死との闘いの中で生への執着は強くなり、死に対する宣戦布告のような勇ましいテーマが全奏される(譜例④)。


 死との闘いが激しさを増し、青春時代の回想と絡み合いながら生への執着が頂点に達すると、雄叫びのようなテーマ(譜例⑤)が奏される。


 再び静寂が戻ると、速度を落とした回想シーンとなる。弦パートの三連符にフルート、ソロヴァイオリンが(譜例③)の旋律を重ね、 (譜例②)も交えながら幸せな場面が続き、次第に曲調は力強く情熱的に展開していく。
突然トロンボーンとティンパニが死との闘争の狼煙を上げると、若き日の回想、死との闘争が激しく絡み合いながら、生への執着が高まるが、次第にテンポが緩み再び現実引き戻される。
 その後、短い冒頭の序奏部に続き、再びティンパニの強打で最後の戦いが始まるが、病人に抗う力はほとんど残っておらず、間もなくドラ(タムタム)の重い一撃により最期の時が訪れる。
 長く苦しい死との闘いが終わり、魂が肉体から解放されると、天上からは一筋の光が現れる。
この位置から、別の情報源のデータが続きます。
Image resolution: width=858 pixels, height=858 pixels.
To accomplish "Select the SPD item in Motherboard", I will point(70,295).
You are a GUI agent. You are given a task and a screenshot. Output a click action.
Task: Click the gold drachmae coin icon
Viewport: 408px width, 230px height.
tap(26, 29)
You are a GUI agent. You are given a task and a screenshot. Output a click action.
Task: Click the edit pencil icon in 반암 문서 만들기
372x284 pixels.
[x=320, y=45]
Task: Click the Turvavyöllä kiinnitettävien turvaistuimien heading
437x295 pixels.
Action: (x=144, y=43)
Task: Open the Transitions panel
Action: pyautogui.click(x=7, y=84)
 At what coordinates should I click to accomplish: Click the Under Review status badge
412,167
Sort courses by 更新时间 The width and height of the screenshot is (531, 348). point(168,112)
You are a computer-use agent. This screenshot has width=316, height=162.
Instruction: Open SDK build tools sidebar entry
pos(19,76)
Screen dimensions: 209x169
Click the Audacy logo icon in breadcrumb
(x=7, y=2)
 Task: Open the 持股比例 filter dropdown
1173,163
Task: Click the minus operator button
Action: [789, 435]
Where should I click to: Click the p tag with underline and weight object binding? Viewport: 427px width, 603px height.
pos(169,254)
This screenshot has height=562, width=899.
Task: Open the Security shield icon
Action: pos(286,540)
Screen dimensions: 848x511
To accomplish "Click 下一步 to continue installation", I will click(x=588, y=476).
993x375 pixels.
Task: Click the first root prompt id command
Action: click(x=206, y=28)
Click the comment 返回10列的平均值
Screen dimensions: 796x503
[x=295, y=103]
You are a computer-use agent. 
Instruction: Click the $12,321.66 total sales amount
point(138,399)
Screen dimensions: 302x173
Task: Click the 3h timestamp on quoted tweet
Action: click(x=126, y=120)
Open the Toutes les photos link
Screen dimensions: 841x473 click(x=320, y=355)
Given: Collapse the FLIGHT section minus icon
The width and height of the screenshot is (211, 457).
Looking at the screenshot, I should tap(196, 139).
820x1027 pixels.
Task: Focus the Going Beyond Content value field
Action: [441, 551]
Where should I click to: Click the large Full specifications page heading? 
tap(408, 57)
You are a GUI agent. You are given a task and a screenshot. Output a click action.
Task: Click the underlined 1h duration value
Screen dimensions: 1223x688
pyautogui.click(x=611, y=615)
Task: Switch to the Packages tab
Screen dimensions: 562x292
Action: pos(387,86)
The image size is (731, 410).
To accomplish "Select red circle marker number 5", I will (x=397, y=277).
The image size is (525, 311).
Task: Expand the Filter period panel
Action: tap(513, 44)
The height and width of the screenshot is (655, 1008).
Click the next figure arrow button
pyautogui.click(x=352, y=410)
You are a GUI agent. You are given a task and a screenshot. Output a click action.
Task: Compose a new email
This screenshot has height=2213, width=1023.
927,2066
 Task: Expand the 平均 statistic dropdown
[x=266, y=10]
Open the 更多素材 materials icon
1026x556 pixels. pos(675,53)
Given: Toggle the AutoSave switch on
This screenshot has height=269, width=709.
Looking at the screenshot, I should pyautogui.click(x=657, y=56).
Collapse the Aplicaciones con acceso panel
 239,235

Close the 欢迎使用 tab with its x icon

ハ長調の清らかな明るい変容のテーマ(譜例⑤)が幾重にも奏されながら、光は大きく輝きを増していき、ついには全奏で頂点に達したのち、この上なく美しく幸福に満ちた響きの中、静かに終わる。


 1900年頃のドイツの平均寿命は50歳に届かない中、シュトラウスは2度の大戦をくぐり抜け、病弱であったとは到底思えぬ85歳という長寿を全うしている。
 筆者の推測ではあるが、この曲は生きる希望を見出し、自らを奮い立たせるために作曲したのではないだろうか。生きることは素晴らしい、そして死は決して恐ろしいことではないから安心しなさいとこの曲を通して言ってくれているような気がするのである。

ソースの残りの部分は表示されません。